Reproduce verbatim the line in which "Instruction: Click the refresh" occurs, together with each line that follows it to the end of the listing, and nothing more.

○ ○ ○ ○ ○ ○ ○

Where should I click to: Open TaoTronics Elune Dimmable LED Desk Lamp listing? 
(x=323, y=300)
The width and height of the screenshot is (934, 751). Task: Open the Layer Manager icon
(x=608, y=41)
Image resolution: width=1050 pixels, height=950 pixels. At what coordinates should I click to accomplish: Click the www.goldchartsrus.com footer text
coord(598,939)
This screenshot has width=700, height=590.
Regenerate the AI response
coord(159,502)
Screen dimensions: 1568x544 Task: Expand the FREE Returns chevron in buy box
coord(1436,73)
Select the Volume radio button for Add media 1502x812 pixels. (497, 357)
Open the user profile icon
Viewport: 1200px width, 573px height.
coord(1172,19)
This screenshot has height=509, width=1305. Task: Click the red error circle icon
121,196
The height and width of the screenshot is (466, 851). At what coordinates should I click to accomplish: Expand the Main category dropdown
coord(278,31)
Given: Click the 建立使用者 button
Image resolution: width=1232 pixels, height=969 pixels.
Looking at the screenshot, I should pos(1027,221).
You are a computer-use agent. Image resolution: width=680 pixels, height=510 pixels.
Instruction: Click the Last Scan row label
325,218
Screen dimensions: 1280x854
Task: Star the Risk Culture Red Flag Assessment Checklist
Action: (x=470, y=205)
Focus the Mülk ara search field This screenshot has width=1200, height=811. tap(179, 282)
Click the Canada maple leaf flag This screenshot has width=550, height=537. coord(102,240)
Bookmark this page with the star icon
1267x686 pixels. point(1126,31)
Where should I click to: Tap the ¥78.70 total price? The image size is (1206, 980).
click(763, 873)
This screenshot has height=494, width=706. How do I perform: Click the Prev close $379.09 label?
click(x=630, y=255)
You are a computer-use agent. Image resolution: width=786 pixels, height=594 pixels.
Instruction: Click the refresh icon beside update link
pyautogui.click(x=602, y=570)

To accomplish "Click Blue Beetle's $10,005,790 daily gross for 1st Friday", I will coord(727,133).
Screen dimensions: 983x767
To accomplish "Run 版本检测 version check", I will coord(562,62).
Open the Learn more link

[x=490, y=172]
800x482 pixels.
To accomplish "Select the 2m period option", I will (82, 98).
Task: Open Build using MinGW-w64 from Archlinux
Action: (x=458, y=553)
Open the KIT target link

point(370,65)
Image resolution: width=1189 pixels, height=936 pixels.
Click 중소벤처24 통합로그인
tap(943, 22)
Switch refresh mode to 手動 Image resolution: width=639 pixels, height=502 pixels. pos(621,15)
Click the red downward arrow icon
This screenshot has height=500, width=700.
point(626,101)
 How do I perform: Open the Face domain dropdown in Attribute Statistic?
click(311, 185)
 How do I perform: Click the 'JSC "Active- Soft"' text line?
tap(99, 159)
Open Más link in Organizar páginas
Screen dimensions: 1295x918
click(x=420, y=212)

○ ○ ○ ○ ○ ○ ○

TASK OUTPUT:
Instruction: Click the refresh icon beside update link
pyautogui.click(x=602, y=570)

To accomplish "Click Blue Beetle's $10,005,790 daily gross for 1st Friday", I will coord(727,133).
Screen dimensions: 983x767
To accomplish "Run 版本检测 version check", I will coord(562,62).
Open the Learn more link

[x=490, y=172]
800x482 pixels.
To accomplish "Select the 2m period option", I will (82, 98).
Task: Open Build using MinGW-w64 from Archlinux
Action: (x=458, y=553)
Open the KIT target link

point(370,65)
Image resolution: width=1189 pixels, height=936 pixels.
Click 중소벤처24 통합로그인
tap(943, 22)
Switch refresh mode to 手動 Image resolution: width=639 pixels, height=502 pixels. pos(621,15)
Click the red downward arrow icon
This screenshot has height=500, width=700.
point(626,101)
 How do I perform: Open the Face domain dropdown in Attribute Statistic?
click(311, 185)
 How do I perform: Click the 'JSC "Active- Soft"' text line?
tap(99, 159)
Open Más link in Organizar páginas
Screen dimensions: 1295x918
click(x=420, y=212)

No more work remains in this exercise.